К. Набоков с небольшим отрядом бойцов окружили здание, где находился пансион благородных девиц под покровительством княгини Барятинской. «В окна полетели гранаты, — вспоминает Набоков. — Ударами прикладов выбиваем двери, врываемся в коридор, но и здесь все двери на замках. В щепки летят дверные филенки, в отверстия, выбитые прикладами, врываемся в большой зал. <...> В зале на нас бросаются несколько благородных девушек, они вскочили с постели полуобнаженные и перепуганные насмерть, издавая истерические, дикие крики ужаса, близкие к сумасшествию. Мы чувствуем себя как в доме буйно помешанных: "Спасите! Спасите! Не мучьте, не убивайте! Мы не виновны, у нас никого нет, мы никого не прятали!" — кричали они, падая на колени, ломая руки, и в отчаянии рвали на себе волосы. На меня бросилось несколько девушек, дико сотрясая воздух своими выкриками, повисли на руках, обхватили шею и колени, я чувствовал их порывистое дыхание, они измазали мое лицо теплыми слезами, я не в силах был от них освободиться. Появись тогда в тот момент из шкафа или из-за двери офицер, я не в состоянии был защищаться, сдерживая тяжесть их тел, еле не свалился с ног, а они всё кричали и бились в истерике, теряя рассудок, не понимая, что мы им говорим.

— Не бойтесь, мы вас не тронем, где офицеры? Где они спрятались? — успокаивали мы их, стараясь от них освободиться.

Когда мы выскочили из здания, сзади нас из открытых окон не унимался жуткий крик, будто там резали людей»2.

О столкновении большевиков с сестрами милосердия вспоминает княгиня Барятинская: «Дом, где жили наши медсестры, оказался в бедственном состоянии, так как продолжительное время переходил из рук в руки. Наши медсестры вели себя героически, им удалось спасти жизнь шести больных офицеров, которые были неспособны покинуть госпиталь вследствие их беспомощного состояния, и тех женщин и детей, которые пришли искать приюта и защиты в Красном Кресте»3.

В Алупку для переговоров о сдаче офицеров была послана специальная делегация, которую тут же арестовали и, завязав глаза, доставили в штаб. Узнав о цели, командование приказало партийный состав делегации казнить, а сопровождавших ее офицеров флота подвергнуть телесному наказанию шомполами до 50 ударов.

О происшедшем стало известно, и озверевшие красноармейцы учинили расправу над захваченными офицерами. На молу был поставлен стол, покрытый красной скатертью, за которым разместился своеобразный трибунал, приговоры которого исполнялись на месте. К.П. Набоков вспоминает: «У борта "Гаджибея" схваченных офицеров в боях <...> расстреливали и трупы бросали за борт в воду»4.

Задание 1 |
Переведите на английский язык предложение из отрывка о расправе над офицерами: «О происшедшем стало известно, и озверевшие красноармейцы учинили расправу над захваченными офицерами».

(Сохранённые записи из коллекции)
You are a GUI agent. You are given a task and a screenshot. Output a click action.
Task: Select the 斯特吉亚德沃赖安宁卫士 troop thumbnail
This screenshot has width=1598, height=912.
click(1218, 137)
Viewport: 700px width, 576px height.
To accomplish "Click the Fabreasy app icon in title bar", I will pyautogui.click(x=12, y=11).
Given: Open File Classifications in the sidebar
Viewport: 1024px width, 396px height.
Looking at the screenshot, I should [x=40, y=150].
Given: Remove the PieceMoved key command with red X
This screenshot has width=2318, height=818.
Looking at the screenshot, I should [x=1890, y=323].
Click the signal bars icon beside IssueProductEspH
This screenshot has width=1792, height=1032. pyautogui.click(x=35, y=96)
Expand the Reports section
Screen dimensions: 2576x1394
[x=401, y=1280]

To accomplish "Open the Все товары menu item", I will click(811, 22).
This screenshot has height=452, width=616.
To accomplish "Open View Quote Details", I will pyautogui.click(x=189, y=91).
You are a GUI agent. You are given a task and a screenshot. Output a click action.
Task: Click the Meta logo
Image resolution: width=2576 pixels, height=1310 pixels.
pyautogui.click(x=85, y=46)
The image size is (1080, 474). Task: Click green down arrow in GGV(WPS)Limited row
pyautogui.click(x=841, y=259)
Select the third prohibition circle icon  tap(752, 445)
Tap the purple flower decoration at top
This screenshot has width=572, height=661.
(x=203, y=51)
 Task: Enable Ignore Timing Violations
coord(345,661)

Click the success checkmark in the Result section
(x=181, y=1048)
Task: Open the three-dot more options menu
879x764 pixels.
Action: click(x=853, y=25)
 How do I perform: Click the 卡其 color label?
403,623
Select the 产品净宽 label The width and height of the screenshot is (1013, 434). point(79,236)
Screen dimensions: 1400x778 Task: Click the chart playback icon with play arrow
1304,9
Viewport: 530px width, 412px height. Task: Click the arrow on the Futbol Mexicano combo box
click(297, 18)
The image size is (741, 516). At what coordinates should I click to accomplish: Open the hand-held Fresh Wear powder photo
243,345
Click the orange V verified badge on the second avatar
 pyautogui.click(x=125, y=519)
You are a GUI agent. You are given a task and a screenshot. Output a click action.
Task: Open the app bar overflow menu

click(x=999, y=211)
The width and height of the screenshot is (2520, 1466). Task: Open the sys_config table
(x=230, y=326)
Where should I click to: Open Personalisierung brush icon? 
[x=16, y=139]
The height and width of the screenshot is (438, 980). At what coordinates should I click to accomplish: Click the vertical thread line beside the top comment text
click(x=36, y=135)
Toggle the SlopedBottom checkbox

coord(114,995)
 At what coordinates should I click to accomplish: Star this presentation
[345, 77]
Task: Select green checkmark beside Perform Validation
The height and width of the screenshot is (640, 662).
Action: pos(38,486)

Задание 2 |
Укажите, сколько строк в записях содержат слово "dimensions". Ответ дайте одним числом.

Правильный ответ 1 |
News of what had happened got out, and the enraged Red Army soldiers carried out reprisals against the captured officers.

Правильный ответ 2 |
2